Cummings recalled the Joy Farm episode in 1960, writing to Hildegarde Watson. But even in New Hampshire, joyful farms and silver lakes could not conceal the fact that the world was dying. “Though the sun in his heaven says Now,” other forces tell a different story. “As it was in the beginning it is now and always will be,” perhaps, but time oppresses. Many of the last poems try to banish time from the poet’s garden: we are to be “hosts of eternity, not guests of seem.” Besides, “Time cannot children, poets, lovers tell.” There are poems in the last pages of the Complete Poems which go back to the first green nursery rhymes, the neo-Elizabethan Chansons Innocentes, dances of finches, flowers, April, and bells. But Poem 62 in the last collection, 73 Poems, is inescapable: “now does our world descend.” It is impossible to sing songs of “Now” and know that the ghosts will vanish. Paris is burning: “cruel now cancels kind; / friends turn to enemies.”

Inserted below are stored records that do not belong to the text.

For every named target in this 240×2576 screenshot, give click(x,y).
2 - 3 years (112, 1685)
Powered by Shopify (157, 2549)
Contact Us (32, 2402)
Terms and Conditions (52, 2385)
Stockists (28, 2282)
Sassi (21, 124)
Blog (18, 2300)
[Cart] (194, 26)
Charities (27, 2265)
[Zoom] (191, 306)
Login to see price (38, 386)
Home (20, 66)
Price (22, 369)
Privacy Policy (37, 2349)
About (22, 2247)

The descent is clearer in the poems than in the letters. But there are signs, visible in a poignant letter to Hildegarde Watson reporting the death of little birds, “the barnswallows of my childhood.” A letter to Mayor Wagner thanks him for saving Patchin Place from “renovation,” but Cummings’s real sentiment emerges in the next letter, “I appeared not long since,” he says, “at City Hall (NY) & was copiously snapshotted with-&-without Mayor Wagner…this being the price we paid, M&I, for not being thrown out of our 35year residence at 4 Patchin; after a lawsuit lasting about a year.” Happily, the letter does not end there. Cummings is writing to the Israeli teacher Matti Meged, sharing Platonic words, quoting an enchanting passage from the Republic. It is hard to think of him as a Platonist, and yet his next-to-last poem, “all worlds have halfsight,” is in Plato’s spirit. Imagine Cummings a Cambridge Platonist, at the end: perhaps this is the right way to go, invoking a lover who “(looking through both life and death) / timelessly celebrates the merciful / wonder no world deny may or believe.” So the last word of the Complete Poems is “believe,” and the last word of the Selected Letters is “bravissimo!”